The book begins with a historical x-ray of nixtamal and tortillas and their democratization in Mexico compared to bread. Thus, the first chapter focuses on the history of metate technology and its female-labor-intensive nature until the twentieth century. In this chapter, the author begins to explore why a better (less labor-intensive) technology was not adopted before the twentieth century. By 1856, Vicente Ortigosa de los Ríos had already found a technique to replace the metate with a nixtamal flour that could be mixed with water, but that produced very grainy and chunky tortillas. The book then uses multiple chapters to explain the barriers to the development and diffusion of inventions, such as this nixtamalized flour, of nixtamal mills patented at the end of the nineteenth century, and of tortilla-making machines. Among the explanations for the slow diffusion of these technologies are the low population density in Mexico, low industrialization, underdeveloped capital markets, a lack of scientific education, and, more controversially, low female wages, which delayed the adoption of labor-saving technologies. For similar unskilled work, women in Mexico earned 0.40 to 0.50 cents for every dollar a manmade throughout the nineteenth century.
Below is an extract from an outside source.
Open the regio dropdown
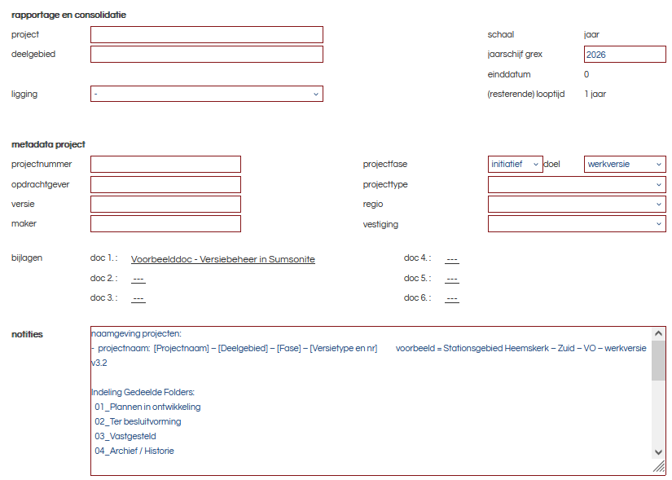This screenshot has width=672, height=480. [576, 204]
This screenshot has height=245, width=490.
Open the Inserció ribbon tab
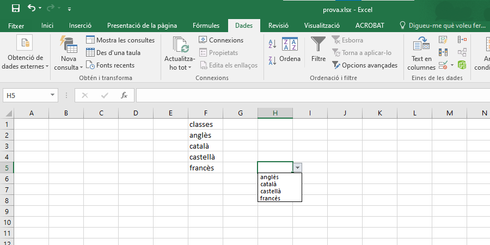pyautogui.click(x=80, y=26)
The book then focuses on patents and patent legislation. It argues that the backwardness and confusion of patent legislation until 1890 were also factors that delayed the development of new technologies for making nixtamal and tortillas. This section is the best text to date to understand the history of patent laws in Mexico.

Subsequent chapters focus on a detailed account of the inventions of nixtamal mills and machines to simplify tortilla production, starting in 1859. These accounts are a very careful effort to follow all the patents for these technologies, explaining in detail how they worked.

The final chapters of the book focus on the commercialization of industrial tortilla mills and nixtamal flour and how they were sold in Mexico after the Porfiriato. The book then provides two very interesting discussions of the political economy of these inventions and how they ended up in the hands of connected rentiers who monopolized these industries. In any case, the book ends up on a positive note, showing us how these labor-saving technologies could have been behind the increase in female labor force participation in Mexico in the second half of the twentieth century. The final chapter is a jewel for an undergrad class on labor economics, as it relates technology adoption to household economics and to the labor economics of gender in a developing country.

Even though the book is in a way a technology and labor history of Mexico, it has general appeal, and it reads like the classic studies of U.S. technology adoption and diffusion. The English version (not yet out) will be more concise and easier to use in the classroom. The versatility of the book will allow it to be used in history and economic history courses alike and will certainly turn it into a reference book for Mexican economic history.